**THE REQUEST**
Write out the entries below, character for character, from the line with "Where should I click to: Copy" up to and including the line with "Viewport: 163px width, 199px".

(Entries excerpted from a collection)
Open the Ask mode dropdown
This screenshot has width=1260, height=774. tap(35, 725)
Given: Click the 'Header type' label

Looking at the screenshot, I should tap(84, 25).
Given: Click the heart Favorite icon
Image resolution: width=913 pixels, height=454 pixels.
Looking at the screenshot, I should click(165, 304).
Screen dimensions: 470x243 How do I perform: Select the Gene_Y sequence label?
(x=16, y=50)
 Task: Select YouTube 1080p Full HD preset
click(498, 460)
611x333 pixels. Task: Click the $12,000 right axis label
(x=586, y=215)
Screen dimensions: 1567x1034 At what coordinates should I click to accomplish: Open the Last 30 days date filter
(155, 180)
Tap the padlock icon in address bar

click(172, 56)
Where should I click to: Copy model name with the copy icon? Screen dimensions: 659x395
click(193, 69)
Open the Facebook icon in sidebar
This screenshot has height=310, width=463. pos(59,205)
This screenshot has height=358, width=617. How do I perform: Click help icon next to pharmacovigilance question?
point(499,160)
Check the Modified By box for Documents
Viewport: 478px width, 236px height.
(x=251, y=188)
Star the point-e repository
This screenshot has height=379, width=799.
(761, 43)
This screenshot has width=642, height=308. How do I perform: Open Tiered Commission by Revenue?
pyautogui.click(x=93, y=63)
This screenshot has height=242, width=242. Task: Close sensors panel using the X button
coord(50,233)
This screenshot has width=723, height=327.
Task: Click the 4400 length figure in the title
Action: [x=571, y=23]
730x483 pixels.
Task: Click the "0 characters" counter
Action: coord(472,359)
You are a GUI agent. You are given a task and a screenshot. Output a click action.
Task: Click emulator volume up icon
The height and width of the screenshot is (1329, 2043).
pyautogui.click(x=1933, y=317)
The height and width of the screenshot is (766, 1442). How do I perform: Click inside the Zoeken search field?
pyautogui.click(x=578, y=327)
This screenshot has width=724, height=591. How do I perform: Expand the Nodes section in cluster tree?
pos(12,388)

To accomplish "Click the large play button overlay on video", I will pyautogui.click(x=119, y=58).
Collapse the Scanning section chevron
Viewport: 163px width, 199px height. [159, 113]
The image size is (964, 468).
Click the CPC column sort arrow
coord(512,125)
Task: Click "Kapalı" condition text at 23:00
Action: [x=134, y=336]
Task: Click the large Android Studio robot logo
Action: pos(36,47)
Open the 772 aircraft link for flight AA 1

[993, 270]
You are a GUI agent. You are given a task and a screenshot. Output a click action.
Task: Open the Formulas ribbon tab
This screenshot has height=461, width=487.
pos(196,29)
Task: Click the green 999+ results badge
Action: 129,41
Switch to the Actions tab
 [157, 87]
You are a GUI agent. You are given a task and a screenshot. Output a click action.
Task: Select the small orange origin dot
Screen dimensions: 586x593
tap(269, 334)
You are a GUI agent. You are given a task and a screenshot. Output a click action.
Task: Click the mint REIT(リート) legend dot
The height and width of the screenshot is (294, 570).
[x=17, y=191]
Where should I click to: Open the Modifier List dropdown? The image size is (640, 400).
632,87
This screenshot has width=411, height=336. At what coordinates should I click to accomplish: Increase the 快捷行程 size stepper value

**CORRECT ANSWER**
Where should I click to: Copy model name with the copy icon? Screen dimensions: 659x395
click(193, 69)
Open the Facebook icon in sidebar
This screenshot has height=310, width=463. pos(59,205)
This screenshot has height=358, width=617. How do I perform: Click help icon next to pharmacovigilance question?
point(499,160)
Check the Modified By box for Documents
Viewport: 478px width, 236px height.
(x=251, y=188)
Star the point-e repository
This screenshot has height=379, width=799.
(761, 43)
This screenshot has width=642, height=308. How do I perform: Open Tiered Commission by Revenue?
pyautogui.click(x=93, y=63)
This screenshot has height=242, width=242. Task: Close sensors panel using the X button
coord(50,233)
This screenshot has width=723, height=327.
Task: Click the 4400 length figure in the title
Action: [x=571, y=23]
730x483 pixels.
Task: Click the "0 characters" counter
Action: coord(472,359)
You are a GUI agent. You are given a task and a screenshot. Output a click action.
Task: Click emulator volume up icon
The height and width of the screenshot is (1329, 2043).
pyautogui.click(x=1933, y=317)
The height and width of the screenshot is (766, 1442). How do I perform: Click inside the Zoeken search field?
pyautogui.click(x=578, y=327)
This screenshot has width=724, height=591. How do I perform: Expand the Nodes section in cluster tree?
pos(12,388)

To accomplish "Click the large play button overlay on video", I will pyautogui.click(x=119, y=58).
Collapse the Scanning section chevron
Viewport: 163px width, 199px height. [159, 113]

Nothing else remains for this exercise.